### REQUIRED ACTION
Each line of the data needs to be transcribed exactly.

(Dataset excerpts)
● ● ●

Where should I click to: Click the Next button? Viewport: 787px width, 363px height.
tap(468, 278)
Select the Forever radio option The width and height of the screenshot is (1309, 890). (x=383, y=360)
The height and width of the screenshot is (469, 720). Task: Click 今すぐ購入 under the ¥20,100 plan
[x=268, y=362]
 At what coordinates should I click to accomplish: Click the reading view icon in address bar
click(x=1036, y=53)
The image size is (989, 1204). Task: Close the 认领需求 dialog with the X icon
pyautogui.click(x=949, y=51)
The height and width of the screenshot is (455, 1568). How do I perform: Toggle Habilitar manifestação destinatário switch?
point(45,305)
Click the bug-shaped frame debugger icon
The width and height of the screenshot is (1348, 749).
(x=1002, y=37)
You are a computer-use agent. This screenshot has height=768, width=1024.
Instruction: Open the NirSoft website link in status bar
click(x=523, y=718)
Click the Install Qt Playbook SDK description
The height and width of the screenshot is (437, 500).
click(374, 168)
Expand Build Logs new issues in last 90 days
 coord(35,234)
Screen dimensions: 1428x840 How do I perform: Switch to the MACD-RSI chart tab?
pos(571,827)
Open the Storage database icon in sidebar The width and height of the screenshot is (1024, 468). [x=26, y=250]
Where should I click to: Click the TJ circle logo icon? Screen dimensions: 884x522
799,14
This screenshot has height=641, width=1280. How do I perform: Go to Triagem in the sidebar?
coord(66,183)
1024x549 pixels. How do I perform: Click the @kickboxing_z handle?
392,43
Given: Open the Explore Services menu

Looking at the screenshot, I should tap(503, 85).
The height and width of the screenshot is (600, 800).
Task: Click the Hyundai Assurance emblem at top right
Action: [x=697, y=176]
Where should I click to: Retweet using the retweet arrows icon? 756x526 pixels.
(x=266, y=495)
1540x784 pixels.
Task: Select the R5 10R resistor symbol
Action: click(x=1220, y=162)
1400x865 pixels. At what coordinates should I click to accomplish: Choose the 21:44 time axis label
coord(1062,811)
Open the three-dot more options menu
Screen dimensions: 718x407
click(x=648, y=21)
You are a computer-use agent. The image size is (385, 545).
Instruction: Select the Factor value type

● ● ●

### ANSWER BOX
Where should I click to: Click the Next button? Viewport: 787px width, 363px height.
tap(468, 278)
Select the Forever radio option The width and height of the screenshot is (1309, 890). (x=383, y=360)
The height and width of the screenshot is (469, 720). Task: Click 今すぐ購入 under the ¥20,100 plan
[x=268, y=362]
 At what coordinates should I click to accomplish: Click the reading view icon in address bar
click(x=1036, y=53)
The image size is (989, 1204). Task: Close the 认领需求 dialog with the X icon
pyautogui.click(x=949, y=51)
The height and width of the screenshot is (455, 1568). How do I perform: Toggle Habilitar manifestação destinatário switch?
point(45,305)
Click the bug-shaped frame debugger icon
The width and height of the screenshot is (1348, 749).
(x=1002, y=37)
You are a computer-use agent. This screenshot has height=768, width=1024.
Instruction: Open the NirSoft website link in status bar
click(x=523, y=718)
Click the Install Qt Playbook SDK description
The height and width of the screenshot is (437, 500).
click(374, 168)
Expand Build Logs new issues in last 90 days
 coord(35,234)
Screen dimensions: 1428x840 How do I perform: Switch to the MACD-RSI chart tab?
pos(571,827)
Open the Storage database icon in sidebar The width and height of the screenshot is (1024, 468). [x=26, y=250]
Where should I click to: Click the TJ circle logo icon? Screen dimensions: 884x522
799,14
This screenshot has height=641, width=1280. How do I perform: Go to Triagem in the sidebar?
coord(66,183)
1024x549 pixels. How do I perform: Click the @kickboxing_z handle?
392,43
Given: Open the Explore Services menu

Looking at the screenshot, I should tap(503, 85).
The height and width of the screenshot is (600, 800).
Task: Click the Hyundai Assurance emblem at top right
Action: [x=697, y=176]
Where should I click to: Retweet using the retweet arrows icon? 756x526 pixels.
(x=266, y=495)
1540x784 pixels.
Task: Select the R5 10R resistor symbol
Action: click(x=1220, y=162)
1400x865 pixels. At what coordinates should I click to accomplish: Choose the 21:44 time axis label
coord(1062,811)
Open the three-dot more options menu
Screen dimensions: 718x407
click(x=648, y=21)
You are a computer-use agent. The image size is (385, 545).
Instruction: Select the Factor value type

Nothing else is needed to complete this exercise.